Au chantier de Ben Luc (© MER ET MARINE - VINCENT GROIZELEAU)
Même s’il reste encore quelques réfractaires, par exemple pour porter des gants, l’immense majorité du personnel a adopté cette façon de faire. Elle est d’ailleurs intégrée au processus de formation des employés, qui apprennent à travailler suivant les standards requis. Alors que la moyenne d’âge est d’environ 25 ans sur le chantier, les ouvriers travaillent 8 heures par jour et ont en plus du dimanche un samedi sur deux de libre, sauf lorsque la charge de travail est trop forte et que tout le monde est mobilisé, heures sup à la clé. Le midi, la pause déjeuner dure une heure et, en dehors de quelques joueurs invétérés qui misent une partie de leur paie dans les gargotes du coin, la plupart des employés mange rapidement un morceau pour s’autoriser une demi-heure de sieste à l’ombre des arbres plantés dans le chantier, où Piriou a aussi semé de la pelouse.
◇ ◇ ◇
**Consignes à suivre:**
• A. Selon l'extrait sur le chantier de Ben Luc, combien d'heures par jour travaillent les ouvriers ?
• B. Citez le passage de l'extrait sur le chantier de Ben Luc qui commence par les mots « Même s’il reste » et se termine par « de la pelouse. ».
Les lignes fournies ne sont pas nécessaires pour répondre.
◇ ◇ ◇
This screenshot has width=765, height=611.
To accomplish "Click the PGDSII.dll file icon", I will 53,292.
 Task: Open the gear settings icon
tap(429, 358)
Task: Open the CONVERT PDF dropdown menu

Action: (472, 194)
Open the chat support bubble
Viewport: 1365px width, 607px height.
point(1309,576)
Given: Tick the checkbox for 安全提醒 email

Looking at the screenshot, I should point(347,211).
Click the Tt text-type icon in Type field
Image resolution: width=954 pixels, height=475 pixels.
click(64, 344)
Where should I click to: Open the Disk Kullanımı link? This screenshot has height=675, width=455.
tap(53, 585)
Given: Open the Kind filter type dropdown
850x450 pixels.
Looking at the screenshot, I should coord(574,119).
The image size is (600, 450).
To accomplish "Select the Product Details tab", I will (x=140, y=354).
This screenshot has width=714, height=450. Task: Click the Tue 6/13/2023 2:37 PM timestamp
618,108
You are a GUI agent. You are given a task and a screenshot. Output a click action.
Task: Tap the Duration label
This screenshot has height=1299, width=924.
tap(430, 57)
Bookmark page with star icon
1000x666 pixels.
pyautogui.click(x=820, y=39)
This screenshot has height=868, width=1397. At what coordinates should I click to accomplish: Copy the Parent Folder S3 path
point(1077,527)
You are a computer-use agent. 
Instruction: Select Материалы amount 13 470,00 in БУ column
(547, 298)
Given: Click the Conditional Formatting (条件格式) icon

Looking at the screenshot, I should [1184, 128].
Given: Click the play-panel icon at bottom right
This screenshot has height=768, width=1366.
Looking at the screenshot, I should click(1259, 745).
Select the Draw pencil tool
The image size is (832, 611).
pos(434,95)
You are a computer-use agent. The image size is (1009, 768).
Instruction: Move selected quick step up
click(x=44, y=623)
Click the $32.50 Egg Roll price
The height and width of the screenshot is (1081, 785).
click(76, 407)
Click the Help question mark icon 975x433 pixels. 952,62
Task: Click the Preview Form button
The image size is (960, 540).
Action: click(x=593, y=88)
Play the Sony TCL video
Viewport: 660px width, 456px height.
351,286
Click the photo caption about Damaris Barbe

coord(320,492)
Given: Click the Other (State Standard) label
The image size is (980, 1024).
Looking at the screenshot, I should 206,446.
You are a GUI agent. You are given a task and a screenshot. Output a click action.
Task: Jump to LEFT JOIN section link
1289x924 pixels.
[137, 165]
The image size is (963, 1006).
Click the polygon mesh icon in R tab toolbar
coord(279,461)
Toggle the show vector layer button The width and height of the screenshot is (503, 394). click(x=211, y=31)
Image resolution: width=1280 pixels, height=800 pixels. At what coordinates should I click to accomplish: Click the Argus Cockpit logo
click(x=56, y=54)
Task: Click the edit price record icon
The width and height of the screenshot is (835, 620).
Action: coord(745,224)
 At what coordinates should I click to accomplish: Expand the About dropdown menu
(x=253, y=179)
◇ ◇ ◇
**Réponses attendues:**
• A. Ils travaillent 8 heures par jour.

• B.
Même s’il reste encore quelques réfractaires, par exemple pour porter des gants, l’immense majorité du personnel a adopté cette façon de faire. Elle est d’ailleurs intégrée au processus de formation des employés, qui apprennent à travailler suivant les standards requis. Alors que la moyenne d’âge est d’environ 25 ans sur le chantier, les ouvriers travaillent 8 heures par jour et ont en plus du dimanche un samedi sur deux de libre, sauf lorsque la charge de travail est trop forte et que tout le monde est mobilisé, heures sup à la clé. Le midi, la pause déjeuner dure une heure et, en dehors de quelques joueurs invétérés qui misent une partie de leur paie dans les gargotes du coin, la plupart des employés mange rapidement un morceau pour s’autoriser une demi-heure de sieste à l’ombre des arbres plantés dans le chantier, où Piriou a aussi semé de la pelouse.